__WORK REQUIRED__. Your answer must be every line of the data below that holds the string "reply", copied exactly.

(Stored records)
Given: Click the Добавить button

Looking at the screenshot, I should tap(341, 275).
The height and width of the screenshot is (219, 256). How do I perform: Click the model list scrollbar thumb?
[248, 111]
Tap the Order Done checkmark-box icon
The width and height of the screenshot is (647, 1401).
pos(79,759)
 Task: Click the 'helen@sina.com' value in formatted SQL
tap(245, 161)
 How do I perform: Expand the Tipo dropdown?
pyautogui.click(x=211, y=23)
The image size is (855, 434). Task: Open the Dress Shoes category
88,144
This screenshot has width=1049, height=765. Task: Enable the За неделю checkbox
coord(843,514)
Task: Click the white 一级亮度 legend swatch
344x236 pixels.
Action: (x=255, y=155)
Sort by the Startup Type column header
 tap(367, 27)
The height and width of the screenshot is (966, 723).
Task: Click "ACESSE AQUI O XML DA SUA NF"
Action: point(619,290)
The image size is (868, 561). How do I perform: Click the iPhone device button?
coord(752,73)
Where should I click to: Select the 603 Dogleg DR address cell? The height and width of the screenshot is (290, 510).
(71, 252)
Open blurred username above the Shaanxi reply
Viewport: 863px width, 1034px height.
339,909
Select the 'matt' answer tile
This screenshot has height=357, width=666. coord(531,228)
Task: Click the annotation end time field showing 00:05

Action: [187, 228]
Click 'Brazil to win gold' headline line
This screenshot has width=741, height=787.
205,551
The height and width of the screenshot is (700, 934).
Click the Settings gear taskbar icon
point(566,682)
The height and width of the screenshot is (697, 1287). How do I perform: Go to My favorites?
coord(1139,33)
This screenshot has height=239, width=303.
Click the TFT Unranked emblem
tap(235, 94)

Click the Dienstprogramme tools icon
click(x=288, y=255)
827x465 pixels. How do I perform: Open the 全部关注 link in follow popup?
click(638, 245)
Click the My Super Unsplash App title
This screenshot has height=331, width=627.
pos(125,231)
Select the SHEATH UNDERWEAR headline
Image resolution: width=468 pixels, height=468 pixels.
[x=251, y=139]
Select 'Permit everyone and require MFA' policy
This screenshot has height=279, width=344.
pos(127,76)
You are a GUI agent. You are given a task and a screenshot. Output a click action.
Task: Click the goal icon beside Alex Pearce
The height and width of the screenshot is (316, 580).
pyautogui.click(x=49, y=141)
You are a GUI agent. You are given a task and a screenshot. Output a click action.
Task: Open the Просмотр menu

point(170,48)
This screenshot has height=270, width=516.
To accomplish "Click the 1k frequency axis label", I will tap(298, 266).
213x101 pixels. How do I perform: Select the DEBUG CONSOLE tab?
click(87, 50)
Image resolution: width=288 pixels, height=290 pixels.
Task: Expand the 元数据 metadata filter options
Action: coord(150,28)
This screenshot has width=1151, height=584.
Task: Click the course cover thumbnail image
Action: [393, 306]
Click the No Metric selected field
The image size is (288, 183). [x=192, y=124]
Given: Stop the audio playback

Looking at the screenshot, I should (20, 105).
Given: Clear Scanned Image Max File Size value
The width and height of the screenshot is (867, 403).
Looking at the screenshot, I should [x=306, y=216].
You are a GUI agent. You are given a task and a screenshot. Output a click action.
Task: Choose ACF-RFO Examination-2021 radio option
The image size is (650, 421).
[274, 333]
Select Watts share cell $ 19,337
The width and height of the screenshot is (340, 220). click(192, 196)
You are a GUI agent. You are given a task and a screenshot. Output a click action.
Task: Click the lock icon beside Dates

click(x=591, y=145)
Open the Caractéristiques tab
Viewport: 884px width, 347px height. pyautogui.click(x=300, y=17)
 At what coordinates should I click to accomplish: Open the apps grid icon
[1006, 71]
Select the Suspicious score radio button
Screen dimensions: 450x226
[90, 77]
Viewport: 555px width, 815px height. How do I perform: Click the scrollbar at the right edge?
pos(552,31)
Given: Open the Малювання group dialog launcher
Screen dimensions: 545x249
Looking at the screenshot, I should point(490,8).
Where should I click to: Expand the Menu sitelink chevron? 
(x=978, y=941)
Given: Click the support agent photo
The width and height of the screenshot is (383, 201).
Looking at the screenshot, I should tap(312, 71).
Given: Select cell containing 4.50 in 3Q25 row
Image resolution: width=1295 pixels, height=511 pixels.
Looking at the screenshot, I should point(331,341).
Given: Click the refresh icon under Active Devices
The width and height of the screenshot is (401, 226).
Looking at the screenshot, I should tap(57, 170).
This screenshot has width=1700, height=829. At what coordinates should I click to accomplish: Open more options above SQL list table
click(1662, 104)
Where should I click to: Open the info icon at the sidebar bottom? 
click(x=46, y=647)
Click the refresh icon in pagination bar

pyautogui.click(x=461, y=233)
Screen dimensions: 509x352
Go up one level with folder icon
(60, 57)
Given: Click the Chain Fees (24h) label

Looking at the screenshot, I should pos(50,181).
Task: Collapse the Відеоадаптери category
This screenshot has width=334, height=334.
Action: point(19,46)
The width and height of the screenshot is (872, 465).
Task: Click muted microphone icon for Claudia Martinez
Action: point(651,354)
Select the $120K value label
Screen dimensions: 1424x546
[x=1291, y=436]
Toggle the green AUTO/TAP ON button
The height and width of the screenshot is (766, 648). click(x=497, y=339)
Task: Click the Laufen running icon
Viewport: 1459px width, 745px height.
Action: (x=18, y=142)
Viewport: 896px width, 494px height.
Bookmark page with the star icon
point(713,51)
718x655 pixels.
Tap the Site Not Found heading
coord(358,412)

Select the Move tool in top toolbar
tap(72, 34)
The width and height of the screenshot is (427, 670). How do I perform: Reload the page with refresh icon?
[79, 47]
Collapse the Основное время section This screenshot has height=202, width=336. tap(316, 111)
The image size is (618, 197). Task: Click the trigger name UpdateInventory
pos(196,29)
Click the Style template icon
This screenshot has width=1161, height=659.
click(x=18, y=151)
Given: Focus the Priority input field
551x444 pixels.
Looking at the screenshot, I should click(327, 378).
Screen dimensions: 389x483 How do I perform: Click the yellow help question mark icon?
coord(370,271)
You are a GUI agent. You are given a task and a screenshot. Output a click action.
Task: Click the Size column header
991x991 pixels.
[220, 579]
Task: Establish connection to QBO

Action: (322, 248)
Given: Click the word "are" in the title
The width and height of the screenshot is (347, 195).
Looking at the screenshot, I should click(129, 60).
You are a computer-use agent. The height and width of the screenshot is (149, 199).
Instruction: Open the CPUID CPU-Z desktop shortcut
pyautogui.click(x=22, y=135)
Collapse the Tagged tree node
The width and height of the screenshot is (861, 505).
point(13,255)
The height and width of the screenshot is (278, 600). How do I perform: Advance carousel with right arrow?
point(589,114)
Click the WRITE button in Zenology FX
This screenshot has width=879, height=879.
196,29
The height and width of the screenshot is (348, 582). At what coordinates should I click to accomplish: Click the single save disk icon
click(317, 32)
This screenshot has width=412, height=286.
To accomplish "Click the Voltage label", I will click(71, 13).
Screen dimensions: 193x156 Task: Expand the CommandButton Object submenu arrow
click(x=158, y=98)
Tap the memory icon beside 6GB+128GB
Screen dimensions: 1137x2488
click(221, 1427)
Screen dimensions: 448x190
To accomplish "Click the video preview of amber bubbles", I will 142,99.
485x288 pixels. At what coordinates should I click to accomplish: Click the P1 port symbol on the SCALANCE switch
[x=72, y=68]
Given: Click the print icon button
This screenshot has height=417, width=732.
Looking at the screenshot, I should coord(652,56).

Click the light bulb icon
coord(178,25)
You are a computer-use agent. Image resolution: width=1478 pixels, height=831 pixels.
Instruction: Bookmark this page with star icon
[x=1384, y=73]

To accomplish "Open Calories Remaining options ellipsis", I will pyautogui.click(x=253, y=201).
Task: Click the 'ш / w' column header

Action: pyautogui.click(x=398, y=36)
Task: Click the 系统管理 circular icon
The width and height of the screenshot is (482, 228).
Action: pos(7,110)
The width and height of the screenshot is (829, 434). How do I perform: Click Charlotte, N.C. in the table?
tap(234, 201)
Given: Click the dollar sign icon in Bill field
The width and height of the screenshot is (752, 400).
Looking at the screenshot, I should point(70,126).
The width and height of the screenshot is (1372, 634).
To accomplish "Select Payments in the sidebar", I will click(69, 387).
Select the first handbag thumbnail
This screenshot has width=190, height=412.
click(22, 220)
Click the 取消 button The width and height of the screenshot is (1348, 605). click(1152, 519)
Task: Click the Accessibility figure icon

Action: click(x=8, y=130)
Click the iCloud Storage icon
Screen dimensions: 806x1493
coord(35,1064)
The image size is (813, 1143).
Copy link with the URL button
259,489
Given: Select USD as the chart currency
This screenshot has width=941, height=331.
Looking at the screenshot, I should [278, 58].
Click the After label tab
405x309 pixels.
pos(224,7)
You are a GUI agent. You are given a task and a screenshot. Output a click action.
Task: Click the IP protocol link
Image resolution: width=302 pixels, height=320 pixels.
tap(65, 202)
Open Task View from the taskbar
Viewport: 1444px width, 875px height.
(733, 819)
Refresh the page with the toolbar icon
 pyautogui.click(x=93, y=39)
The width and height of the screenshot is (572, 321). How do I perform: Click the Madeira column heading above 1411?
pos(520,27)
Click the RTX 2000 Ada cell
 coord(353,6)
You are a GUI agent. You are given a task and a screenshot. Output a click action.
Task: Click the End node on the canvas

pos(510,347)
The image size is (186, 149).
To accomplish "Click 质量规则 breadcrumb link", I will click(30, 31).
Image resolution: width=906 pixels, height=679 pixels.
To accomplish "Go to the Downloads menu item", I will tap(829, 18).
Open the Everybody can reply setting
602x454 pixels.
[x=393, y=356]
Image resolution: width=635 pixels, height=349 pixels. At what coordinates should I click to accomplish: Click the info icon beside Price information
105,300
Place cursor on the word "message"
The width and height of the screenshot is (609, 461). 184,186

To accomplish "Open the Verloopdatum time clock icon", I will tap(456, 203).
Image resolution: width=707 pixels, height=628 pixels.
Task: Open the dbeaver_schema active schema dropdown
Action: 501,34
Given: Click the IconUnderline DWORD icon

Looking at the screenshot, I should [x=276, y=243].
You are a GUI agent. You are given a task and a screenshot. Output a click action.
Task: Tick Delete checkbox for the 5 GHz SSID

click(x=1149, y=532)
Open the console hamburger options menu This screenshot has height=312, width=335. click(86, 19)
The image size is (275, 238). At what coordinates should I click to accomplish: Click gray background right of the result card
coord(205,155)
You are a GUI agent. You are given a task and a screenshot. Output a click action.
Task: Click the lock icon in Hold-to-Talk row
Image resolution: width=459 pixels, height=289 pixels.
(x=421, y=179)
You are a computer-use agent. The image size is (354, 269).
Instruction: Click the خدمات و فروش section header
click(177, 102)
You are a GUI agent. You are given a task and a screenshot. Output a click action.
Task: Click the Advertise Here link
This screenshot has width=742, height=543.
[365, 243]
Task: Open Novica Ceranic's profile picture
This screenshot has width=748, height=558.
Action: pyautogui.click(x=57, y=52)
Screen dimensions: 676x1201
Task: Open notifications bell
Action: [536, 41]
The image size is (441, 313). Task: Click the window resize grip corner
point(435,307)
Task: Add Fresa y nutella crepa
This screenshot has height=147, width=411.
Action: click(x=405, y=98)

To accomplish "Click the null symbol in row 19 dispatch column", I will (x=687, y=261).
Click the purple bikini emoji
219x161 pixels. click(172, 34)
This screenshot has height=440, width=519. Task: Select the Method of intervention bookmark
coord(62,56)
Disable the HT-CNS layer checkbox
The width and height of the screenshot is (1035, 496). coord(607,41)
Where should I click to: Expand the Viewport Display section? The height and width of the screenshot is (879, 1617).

__RESULT__.
Open blurred username above the Shaanxi reply
Open the Everybody can reply setting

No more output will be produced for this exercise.